The next UNESCO site is the Cathedral. It was founded in 1403 on the site of a former mosque, it is built in Gothic and Renaissance style. It is the largest Gothic building in Europe and covers seven centuries of history. Ever since its creation, the Cathedral has continued to be used for religious purposes. The Giralda, the Cathedral’s bell tower, was the former minaret of the mosque, and now is important example of the cultural syncretism thanks to the top section of the tower, designed in the Renaissance period.

And the last but not the least in among UNESCO sites in Seville is the Archivo de Indias building constructed in 16th century to house the Casa Lonja or Consulate of the merchants of Seville. It became the Archivo General de Indias in 1785, and since then it has become home to the greatest collection of documentation concerning the discovery of and relations with the New World. This modest and at the same time powerful building symbolises the link between the Old and the New World.

4. Dólmenes de Antequera

Located at the heart of Andalusia in Antequera town, the site comprises three megalithic monuments: the Menga and Viera dolmens and the Tholos of El Romeral, and two natural monuments: La Peña de los Enamorados and El Torcal mountainous formations, which are landmarks within the property. Built during the Neolithic and Bronze Age out of large stone blocks, these monuments form chambers with lintelled roofs or false cupolas. These three tombs, buried beneath their original earth tumuli, are one of the most remarkable architectural works of European prehistory and one of the most important examples of European Megalithism.

5. Doñana National Park

Doñana National Park in the province of Cadiz occupies the right bank of the Guadalquivir river at its estuary on the Atlantic Ocean. It is notable for the great diversity of its biotopes, especially lagoons, marshlands, fixed and mobile dunes, scrub woodland and maquis. It is home to five threatened bird species. It is one of the largest heronries in the Mediterranean region and is the wintering site for more than 500,000 water fowl each year.

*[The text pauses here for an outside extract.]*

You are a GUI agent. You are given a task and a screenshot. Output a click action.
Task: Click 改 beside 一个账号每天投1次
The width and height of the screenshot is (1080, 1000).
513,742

6. The Renaissance Monumental Ensembles of Úbeda and Baeza

The urban morphology of the two small cities of Úbeda and Baeza in southern Spain dates back to the Moorish 9th century and to the Reconquista in the 13th century. An important development took place in the 16th century, when the cities were subject to renovation along the lines of the emerging Renaissance. This planning intervention was part of the introduction into Spain of new humanistic ideas from Italy, which went on to have a great influence on the architecture of Latin America. The central areas of Úbeda and Baeza constitute outstanding early examples of Renaissance civic architecture and urban planning in Spain in the early 16th century.

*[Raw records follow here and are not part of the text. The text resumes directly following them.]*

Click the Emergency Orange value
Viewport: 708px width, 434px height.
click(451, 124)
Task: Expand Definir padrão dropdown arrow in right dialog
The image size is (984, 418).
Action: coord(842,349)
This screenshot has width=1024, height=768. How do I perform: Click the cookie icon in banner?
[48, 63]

7. Cave art in Almeria, Granada and Jaen

The Rock Art of the Mediterranean Basin on the Iberian Peninsula is the largest group of rock-art sites anywhere in Europe, and provides an exceptional picture of human life in a critical phase of human development, which is vividly and graphically depicted in paintings that are unique in style and subject matter.

Prehistoric Levantine rock art sites are found in the coastal and inland mountain ranges of the Mediterranean Basin of the Iberian Peninsula over 1,000 kilometres of coast, from Catalonia to Andalusia. The property includes 758 sites distributed across six Autonomous Communities, in Andalusia 68 separate cave paintings are to be found in Velez-Blanco and Maria in Almeria; Almaciles and Huescar in Granada; Quesada, Pontones and Santiago de la Espada in Jaen.

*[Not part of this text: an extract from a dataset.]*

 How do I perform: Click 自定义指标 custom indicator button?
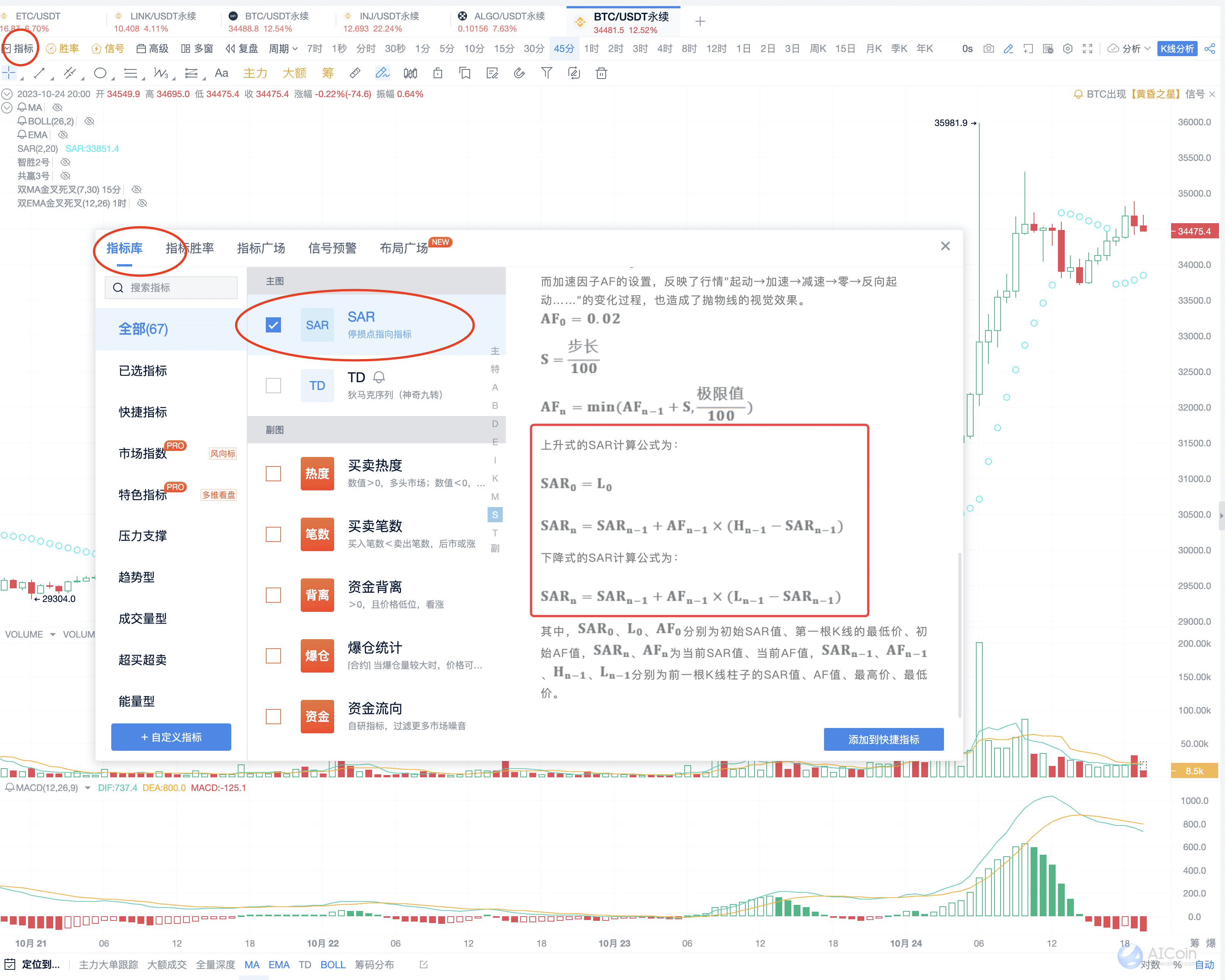172,738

The cave art constitutes an exceptional historical document due to its broad range and provides rare artistic and documentary evidence of the socio-economic realities of prehistory. It is exclusive to the Mediterranean basin of the Iberian Peninsula due to the complexity of the cultural processes in this region in later prehistory and factors related to conservation processes, such as the nature of the rock and specific environmental conditions as well as the range of subjects depicted and techniques employed.

With this we have covered the main monuments listed by UNESCO but there are still a plenty of miracles to see in Andalusia.